>> BEGIN

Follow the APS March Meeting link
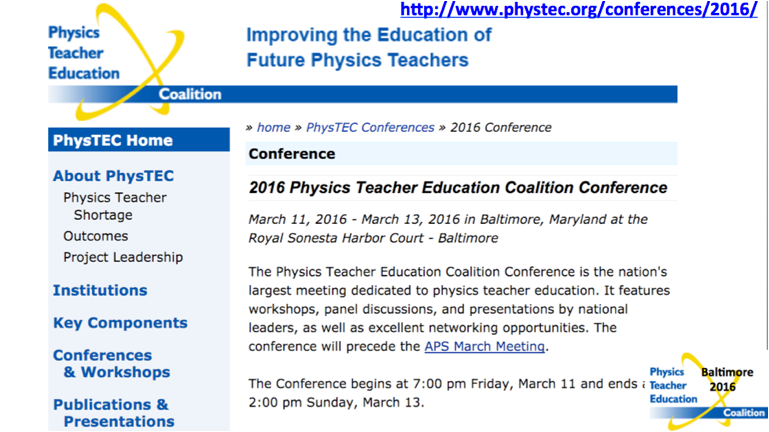The width and height of the screenshot is (769, 432). pyautogui.click(x=485, y=346)
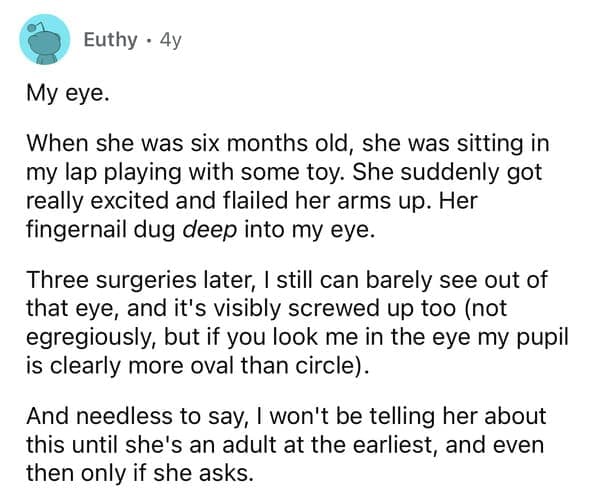Click the word "visibly" in the comment
Image resolution: width=599 pixels, height=491 pixels.
248,308
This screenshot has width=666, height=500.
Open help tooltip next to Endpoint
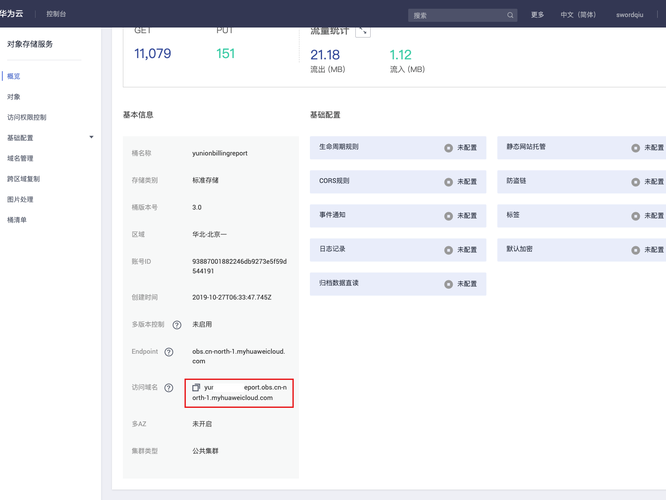coord(169,352)
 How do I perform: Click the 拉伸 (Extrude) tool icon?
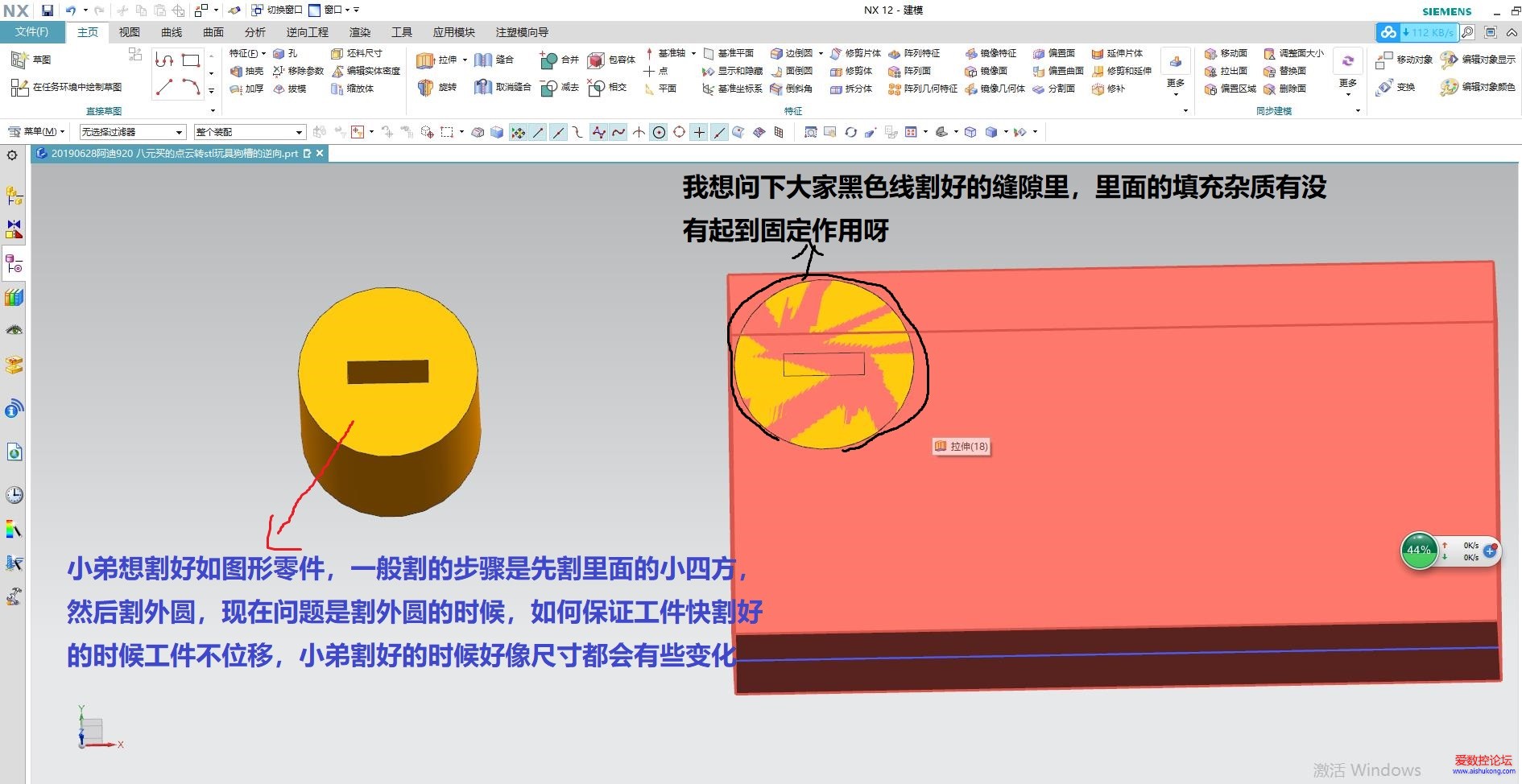[x=425, y=60]
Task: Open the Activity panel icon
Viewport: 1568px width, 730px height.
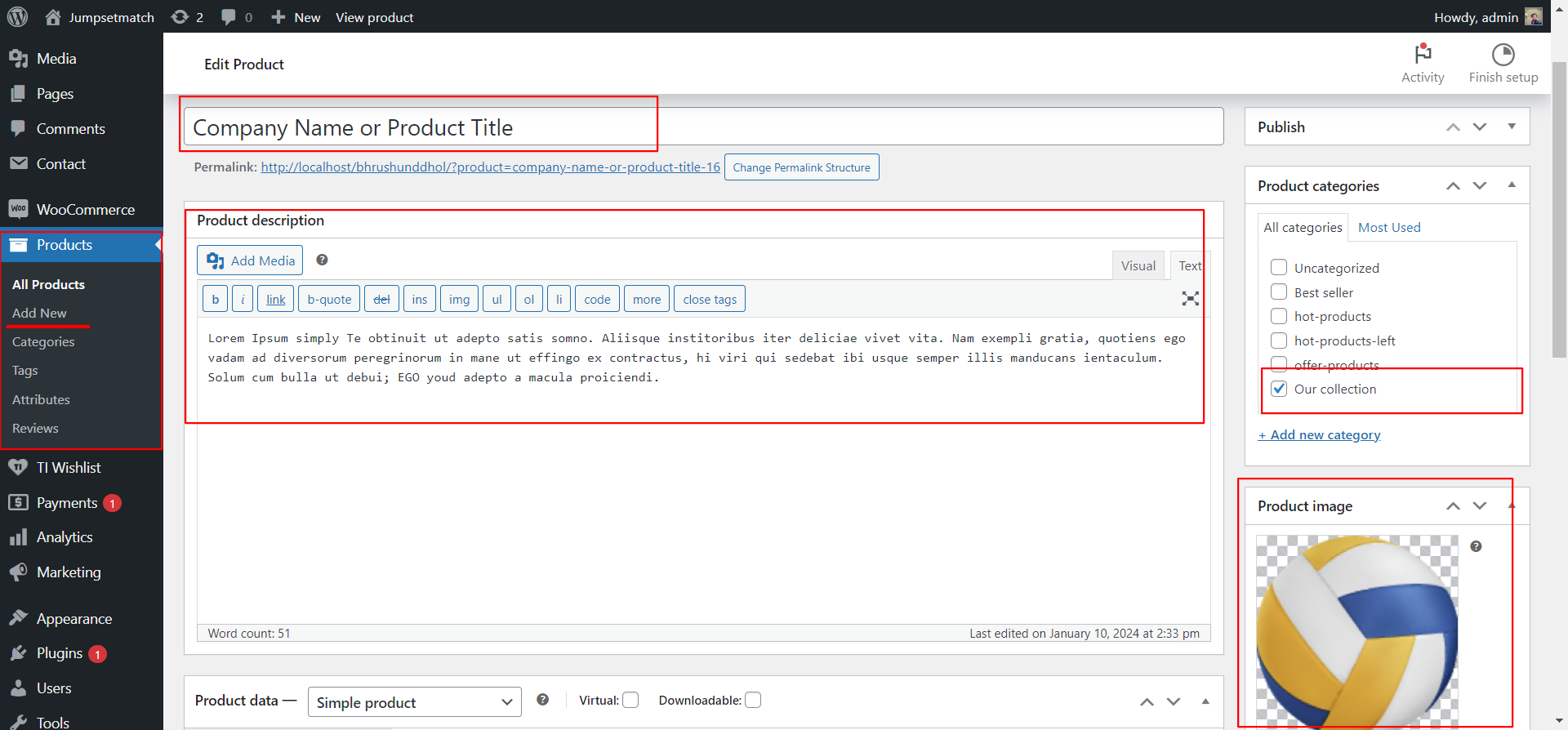Action: [x=1423, y=55]

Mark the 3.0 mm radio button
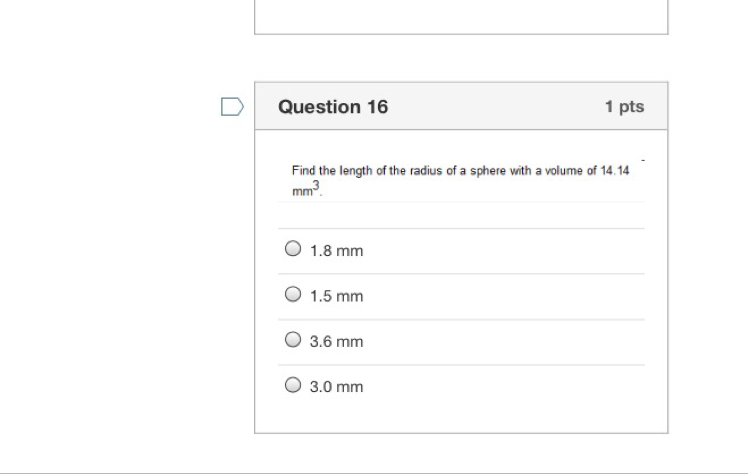293,385
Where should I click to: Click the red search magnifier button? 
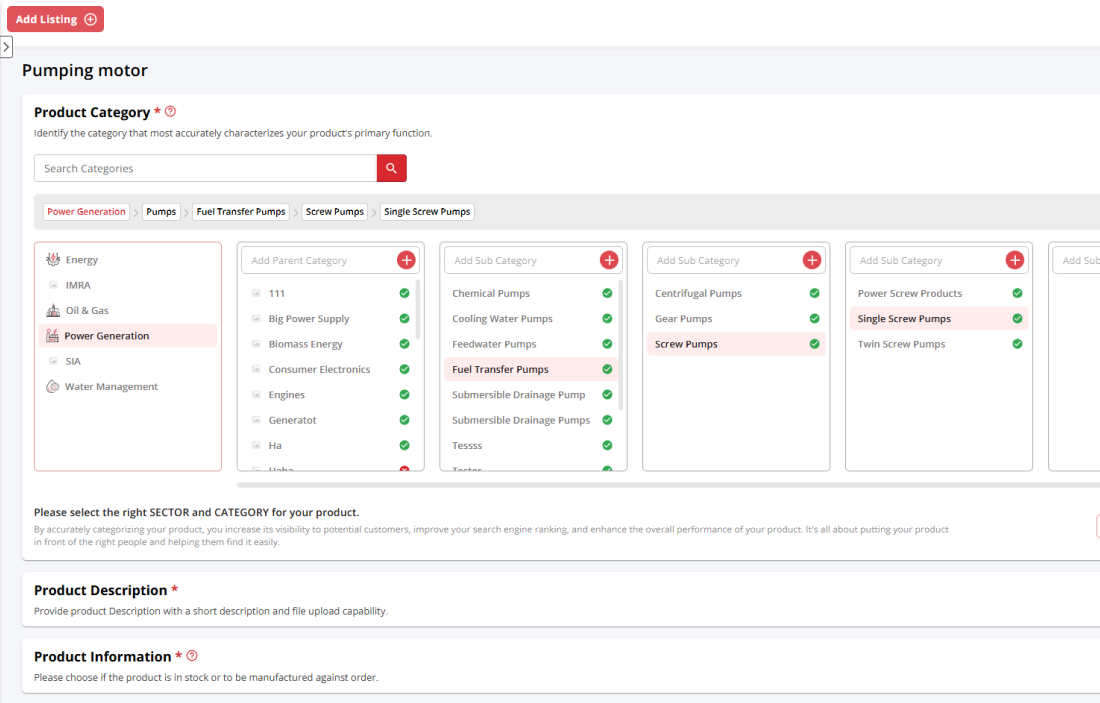click(391, 168)
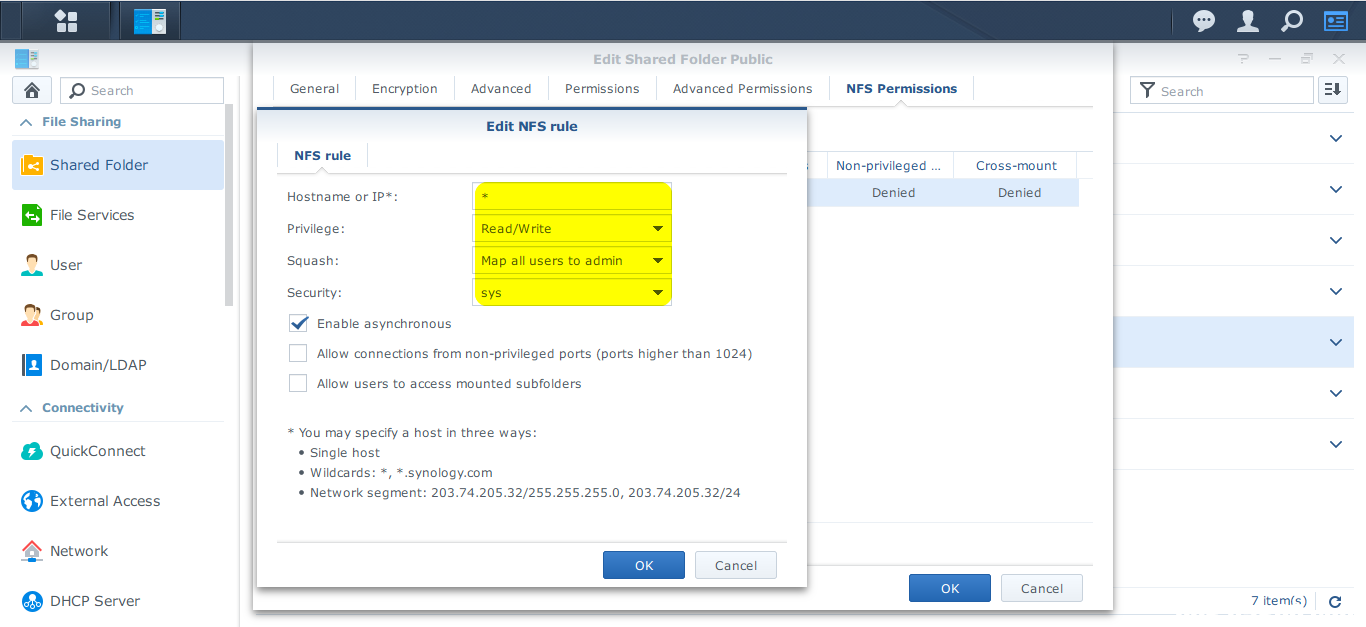Uncheck Enable asynchronous checkbox
Screen dimensions: 1366x627
click(x=298, y=324)
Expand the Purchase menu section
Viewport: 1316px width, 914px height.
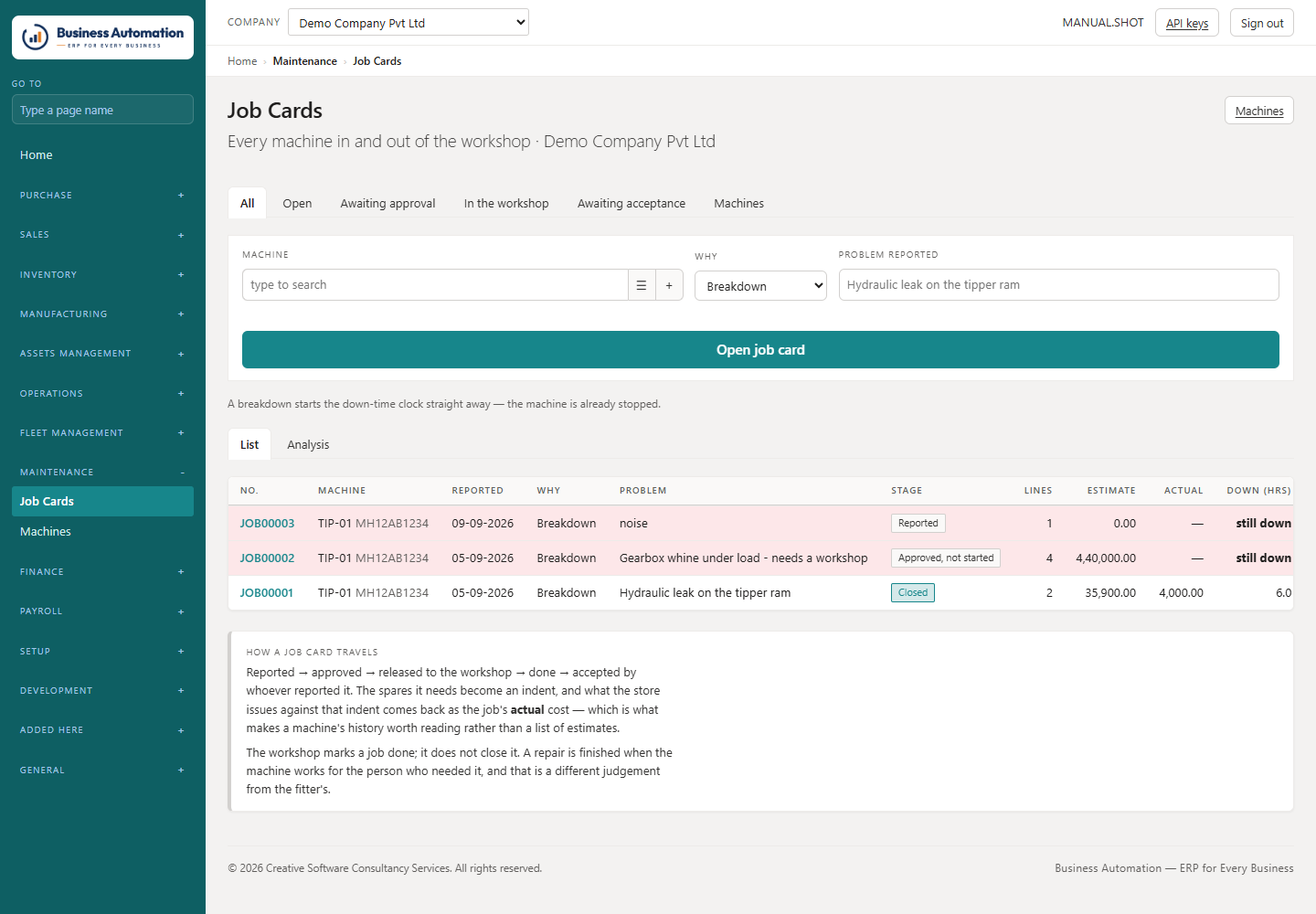tap(102, 196)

>> END

Goal of the exercise:
Return the items from the line containing "How do I perform: Click" through the end of the items, inclusive, exactly as they appear, without the pictures.

Output of the exercise:
 How do I perform: Click the 拉伸 (Extrude) tool icon?
[x=425, y=60]
Task: Open the Activity panel icon
Viewport: 1568px width, 730px height.
Action: [x=1423, y=55]

Mark the 3.0 mm radio button
293,385
Where should I click to: Click the red search magnifier button? 
click(391, 168)
Uncheck Enable asynchronous checkbox
Screen dimensions: 1366x627
click(x=298, y=324)
Expand the Purchase menu section
Viewport: 1316px width, 914px height.
tap(102, 196)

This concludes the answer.